The low-voltage differential signal (LVDS) output circuit processes the 10-bit 1.6 GSPS digital code transmitted by the digital circuit, converts it into a current signal, and outputs it to the ADC chip for user processing.

(3) The receiving process of quantitative conversion results

After the ADC is turned on and started, the user inputs the differential analog signal to the ADC input terminal (VINP/VINN), and the ADC quantizes the input signal and converts it automatically. The quantized converted digital code of the input signal sampled at the current moment will appear at the output port (D0P/D0N ~ D9P/D9N) of the low-voltage differential signal (LVDS) output circuit of the ADC after the time delay required for ADC quantized conversion. The user only needs to obtain the differential voltage at both ends of each 100Ω matching resistor connected to the output terminal of the low-voltage differential signal (LVDS) output circuit (D0P/D0N ~ D9P/D9N), and hand it over to the back-end for digital processing.

The above descriptions are only preferred embodiments of the present invention, and are not intended to limit the present invention in any form. Any simple modifications and equivalent changes made to the above embodiments according to the technical essence of the present invention all fall within the scope of the present invention. within the scope of protection.

Claims (6)

1. A low-power consumption superhigh speed high accuracy analog-to-digital converter which characterized in that: the ADC circuit comprises an input circuit, a low-speed ADC, a 1/16 frequency divider and an output circuit, wherein the input circuit is connected with the low-speed ADC, the low-speed ADC is connected with the output circuit, and the 1/16 frequency divider is respectively connected with the input circuit and the low-speed ADC; the input circuit samples an input signal at a frequency of 1.6 GHz; the low-speed ADC acquires signals from the input circuit at the frequency of 100 MHz; the input circuit is used for introducing and buffering signals under the conditions of reducing signal reflection and ensuring signal transmission efficiency, sampling the input signals at the frequency of 1.6GHz to form step-shaped signals, inputting the step-shaped signals to the low-speed ADC, and isolating the influence on a signal input end when the low-speed ADC works;

The low-speed ADC comprises 16 SAR _ ADCs which work in time-sharing alternate sampling, the SAR _ ADCs are connected with the input circuit in parallel, the 1/16 frequency divider is connected with the SAR _ ADC in a control mode, the SAR _ ADC is connected with the output circuit, self offset correction is added into the SAR _ ADC which works in time-sharing alternate sampling, and the SAR _ ADC offset is reduced by utilizing a charge storage technology;

A local capacitor is arranged at a reference voltage access point of any one SAR _ ADC;

and 16 SAR _ ADCs adopt the same reference voltage.

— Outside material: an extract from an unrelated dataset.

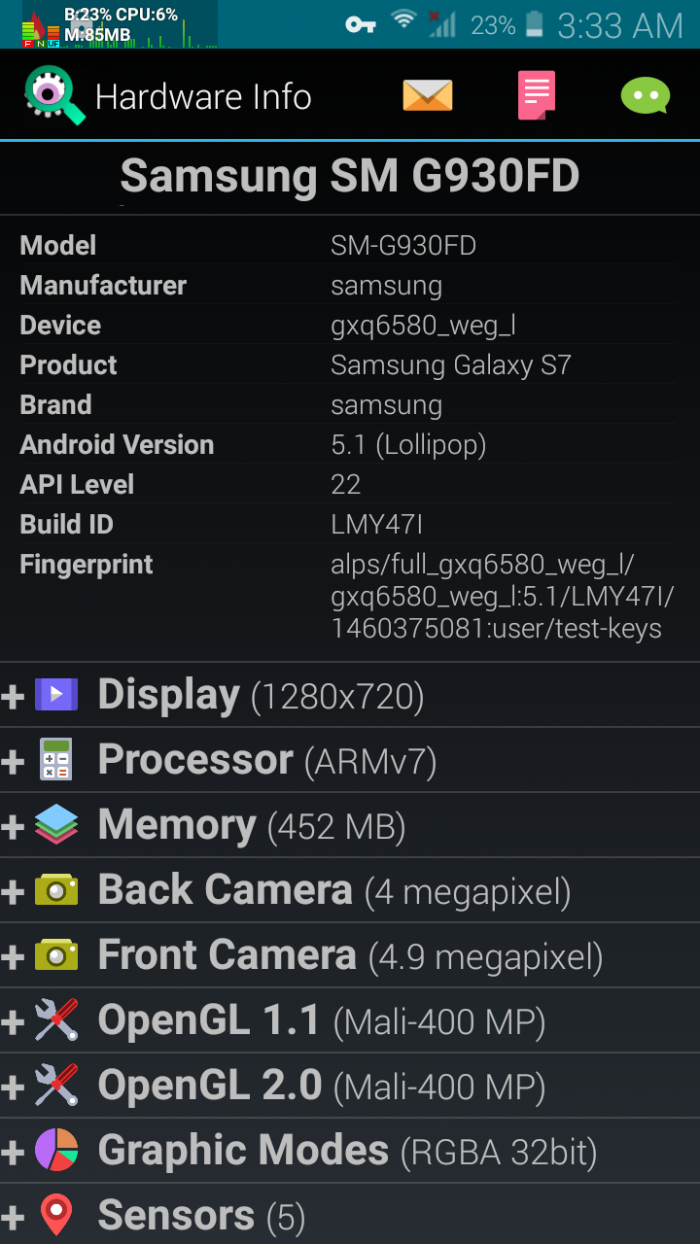Screen dimensions: 700x1244
Task: Select the Fingerprint value text
Action: coord(500,596)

2. A low power consumption ultra high speed high accuracy analog to digital converter according to claim 1, characterized in that: the input circuit comprises a terminal resistor and an input signal processing circuit which are connected with each other, and the input signal processing circuit is connected with the low-speed ADC.

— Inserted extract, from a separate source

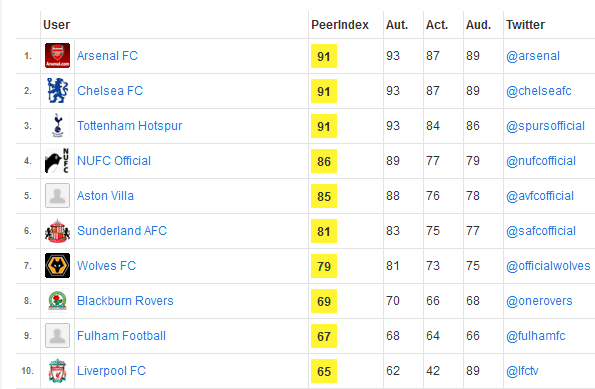Select the Blackburn Rovers rose crest
Viewport: 595px width, 389px height.
click(57, 301)
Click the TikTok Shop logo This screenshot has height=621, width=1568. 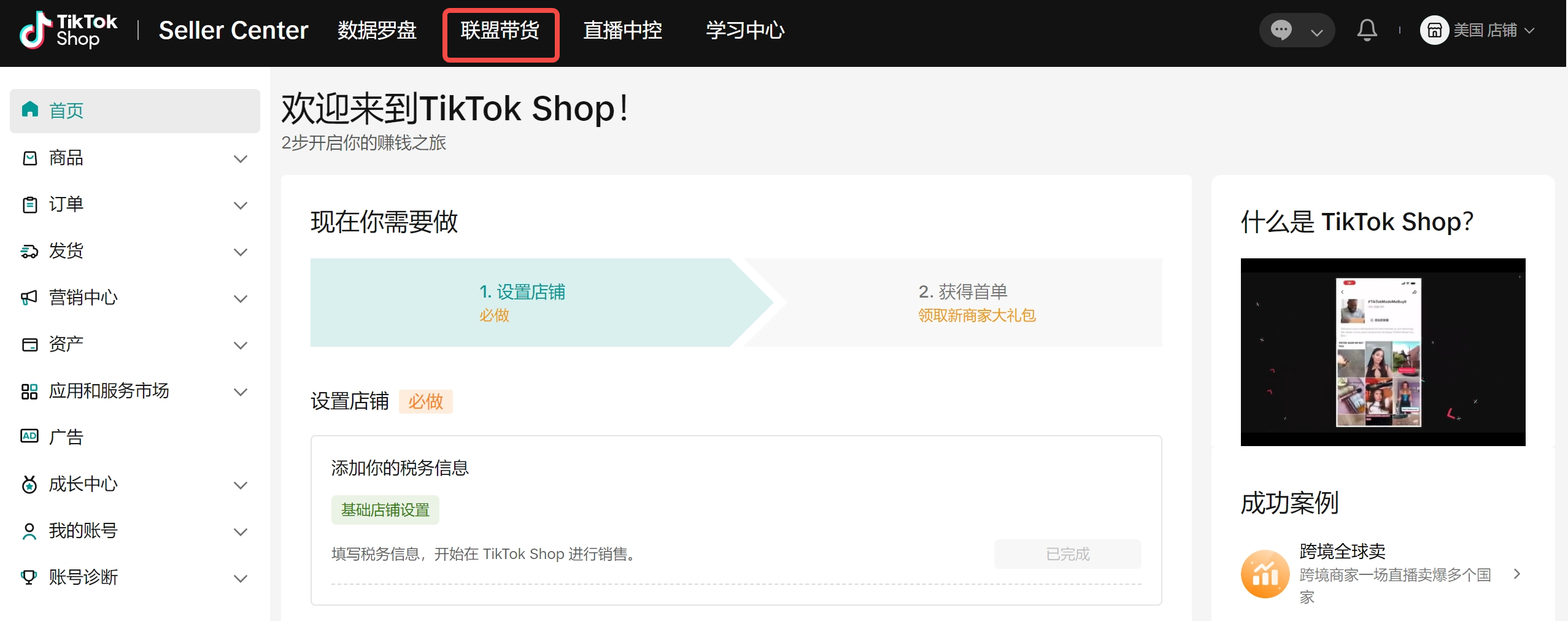coord(68,30)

3. A low power consumption ultra high speed high accuracy analog to digital converter according to claim 2, characterized in that: the terminal resistor is two resistors which are connected in series and have the same resistance value and are connected to the input end of the input signal processing circuit.

4. A low power consumption ultra high speed high accuracy analog to digital converter according to claim 1 or 3, characterized in that: the output circuit comprises a digital circuit and a low-voltage differential signal output circuit which are connected with each other, and the output end of the low-speed ADC is connected with the digital circuit.

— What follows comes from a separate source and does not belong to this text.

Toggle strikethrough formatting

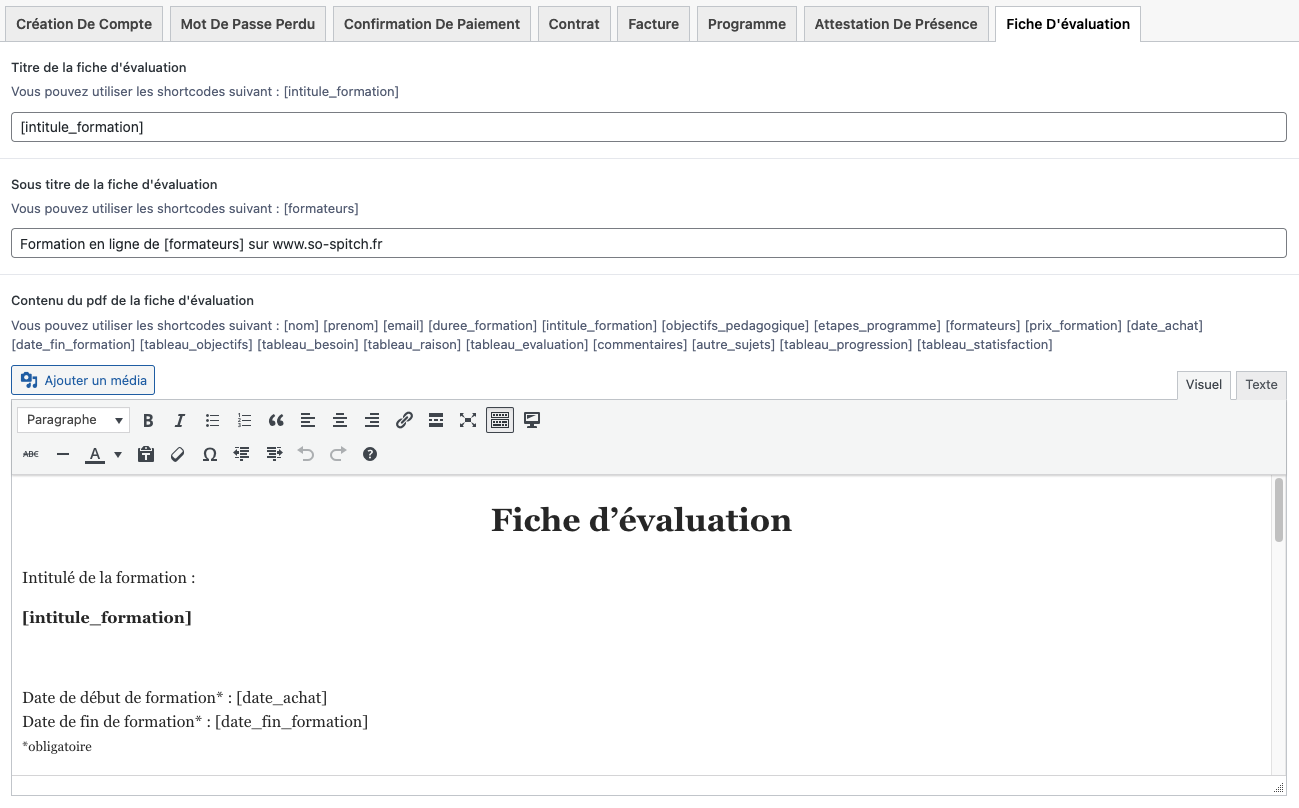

5. A low power consumption ultra high speed high accuracy analog to digital converter according to claim 4, characterized in that: the digital circuit outputs a signal into the low-voltage differential signal output circuit at a frequency of 1.6 GHz.

6. A low power consumption ultra high speed high accuracy analog to digital converter according to claim 1 or 3 or 5, characterized in that: the output circuit differentially outputs 10-bit quantized digital codes in a parallel mode.